**JOBS**
A – In the reply on Cape independence, which section of the South African constitution is described as a ruse inserted to dupe and placate the political right?
B – Rewrite the reply on Cape independence from "It does not matter what the people" up to and including "the political right.", putting "plebiscite" in place of "referendum".

**TEXT**
/---

Why Pierre de Vos is Wrong About Cape Independence

RIGHT TO REPLY: SA constitution can't be a tool with which to suppress democracy in the Western Cape

RIGHT TO REPLY: Why Pierre de Vos is Wrong about Cape Independence

It does not matter what the people want, and it does not matter what their duly elected political leaders want. It does not matter that the provincial premier can technically call a referendum, and it does not matter how the electorate would vote even if there were to be one - the South African president could and would ignore the outcome in any event. Finally, and just to make sure everyone completely grasps their place in South Africa’s constitutional democracy, section 235 of the South African constitution was a ruse inserted to dupe and placate the political right.

Anyone who thinks otherwise is either a “liar or embarrassingly ignorant”, and you should feel “free to mock them”.

\---

**DATA**
/---

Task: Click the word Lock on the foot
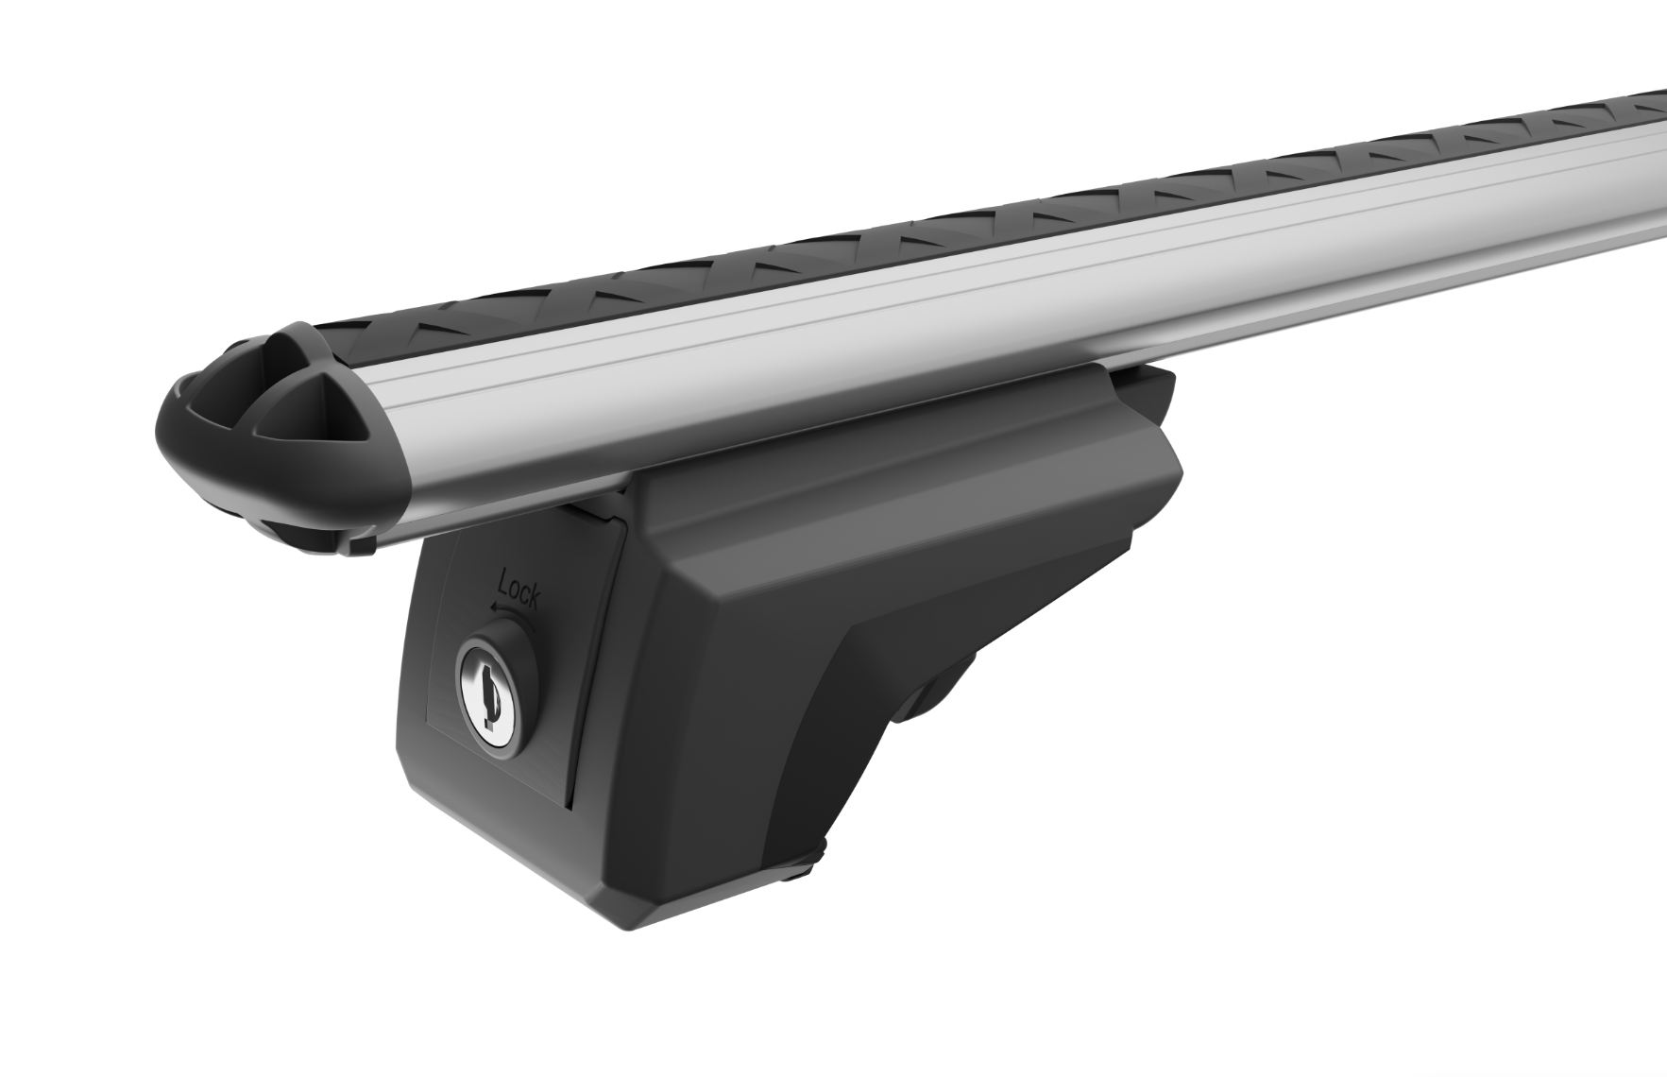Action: (x=519, y=593)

\---

**ANSWER LIST**
A – Section 235

B –
It does not matter what the people want, and it does not matter what their duly elected political leaders want. It does not matter that the provincial premier can technically call a plebiscite, and it does not matter how the electorate would vote even if there were to be one - the South African president could and would ignore the outcome in any event. Finally, and just to make sure everyone completely grasps their place in South Africa’s constitutional democracy, section 235 of the South African constitution was a ruse inserted to dupe and placate the political right.